WHAT YOU WILL DO |
**1.** Translate this sentence from the workshop summary into Spanish: "Scientific discovery alone is not enough."
**2.** In the workshop summary, which company brought the Life Sciences Workshop to participants?
**3.** Carry on the life sciences workshop summary below, picking up after its last sentence.
*** Opening PASSAGE FOR REVIEW ***
Life Sciences Workshop
Elevate’s Life Sciences Workshop, brought to you by Fidelity Private Shares, gathered founders, operators, researchers, and industry leaders for a focused look at one of the most complex and high-stakes sectors in innovation.
From translating scientific discovery into commercial opportunity to navigating reimbursement, AI, and corporate partnerships, the throughline was clear. In life sciences, great science is only the beginning. Success comes from aligning that science with strategy, economics, and execution.
This workshop was designed to meet founders where they are and provide a space for shared insights. What followed was a candid, experience-driven look at what it actually takes to build in this space.
Session Overview
Building a Commercial Case for Scientific Discoveries
Ben Lundgren, Low Institute for Therapeutics
The workshop opened with a critical reframing of how early-stage life sciences companies should think about their work.
Scientific discovery alone is not enough. Founders must translate discovery into a clear, compelling commercial case. That means understanding not just what the science does, but who it serves, how it fits into existing systems, and why it will generate real economic value.
Early-stage founders are often selling vision. But over time, that story must evolve. As data, clinical evidence, and traction build, the narrative must shift toward outcomes, milestones, and a credible path to revenue.
The takeaway was simple but important. Your science gets you in the door. Your business model determines whether you stay.
Lessons in Early-Stage Life Science Leadership
Diana Caldwell, Amplified Sciences | Leslie Wise, Audaxis Medical | Russ Evans, Probari
This panel grounded the room in the realities of building a life sciences company.
Fundraising, hiring, and leadership in this space are uniquely difficult. Timelines are long, capital requirements are high, and many outcomes are outside a founder’s control.
One of the clearest themes was the importance of de-risking. Founders must be brutally honest about where risk exists and actively work to reduce it. Whether that is regulatory, clinical, or commercial, investors are ultimately looking for a path to return.
The conversation also highlighted the importance of hiring for a startup mindset. Not everyone is built for early-stage environments. The right team is scrappy, adaptable, and motivated by the mission, not just the role.
*** Closing PASSAGE FOR REVIEW ***
*** Opening EXERCISE DATA ***
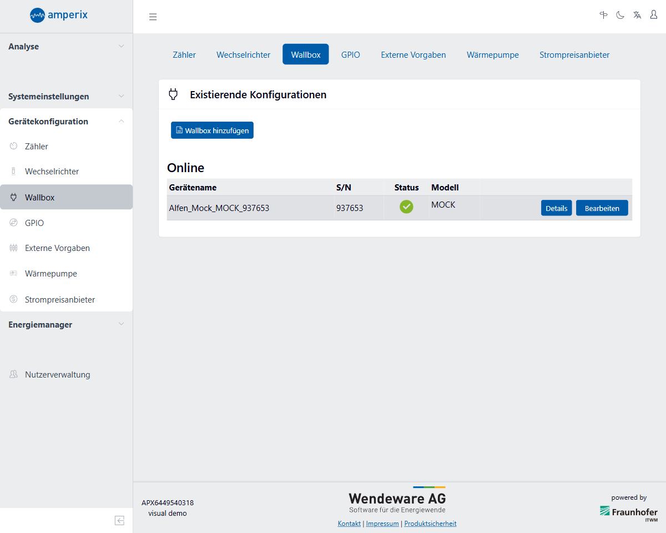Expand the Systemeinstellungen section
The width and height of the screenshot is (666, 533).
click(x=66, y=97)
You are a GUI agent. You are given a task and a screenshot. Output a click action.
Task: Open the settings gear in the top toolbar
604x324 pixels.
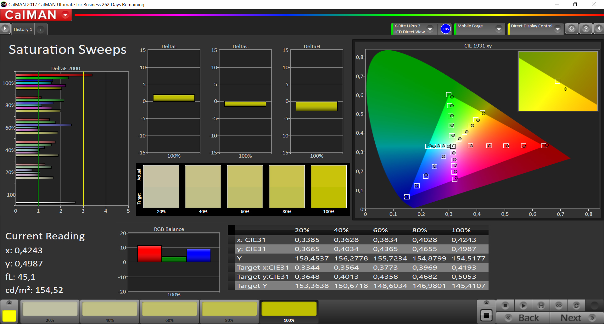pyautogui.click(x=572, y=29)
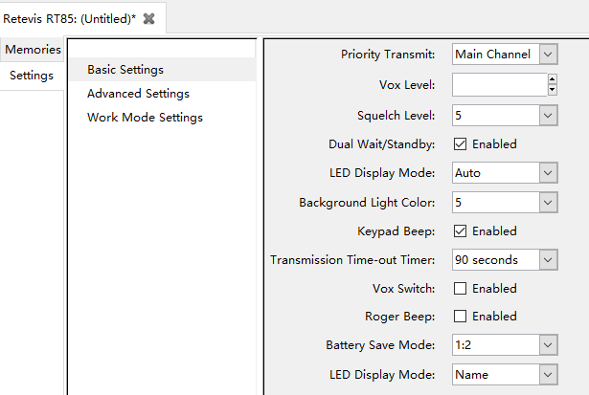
*** Closing EXERCISE DATA ***
ANSWERS PROVIDED |
**1.** El descubrimiento científico por sí solo no es suficiente.

**2.** Fidelity Private Shares.

**3.**
Culture plays a central role in sustaining that team. Leaders emphasized celebrating small wins, staying connected to patient impact, and reinforcing the larger purpose behind the work. In a field where timelines are long and uncertainty is constant, that sense of purpose is what keeps teams moving forward.

B2B for Biotech: Mastering Sales Across Pharma, Providers, and Research
Todd Laderach, Laderach Nexus
One of the most practical sessions of the day focused on commercialization.
In life sciences, there is often an assumption that strong clinical data will naturally lead to market success. In reality, the opposite is often true.
Commercial success requires intentional strategy, early planning, and a deep understanding of the customer journey. Many companies delay this work until regulatory approval, creating a gap that can take years to close.
That gap is costly. Companies can spend 18 to 36 months post-approval before generating meaningful revenue, burning significant capital in the process.
The message was clear. Commercial planning should start early, alongside product development. Founders need to understand who they are selling to, how decisions are made, and what economic value their product delivers.

The Payer Perspective: Navigating Value-Based Care and Early Reimbursement Strategy
Bob McDonald, Aledo Consulting
The final session addressed one of the most critical and often overlooked aspects of life sciences: getting paid.
Reimbursement is not a downstream consideration. It is a defining factor in whether a company succeeds or fails.
Even breakthrough innovations can struggle if there is no clear pathway to coverage and payment. In many cases, companies reach regulatory approval only to find that revenue is limited or nonexistent.
The challenge is structural. Reimbursement systems are complex, slow-moving, and rooted in long-established rules.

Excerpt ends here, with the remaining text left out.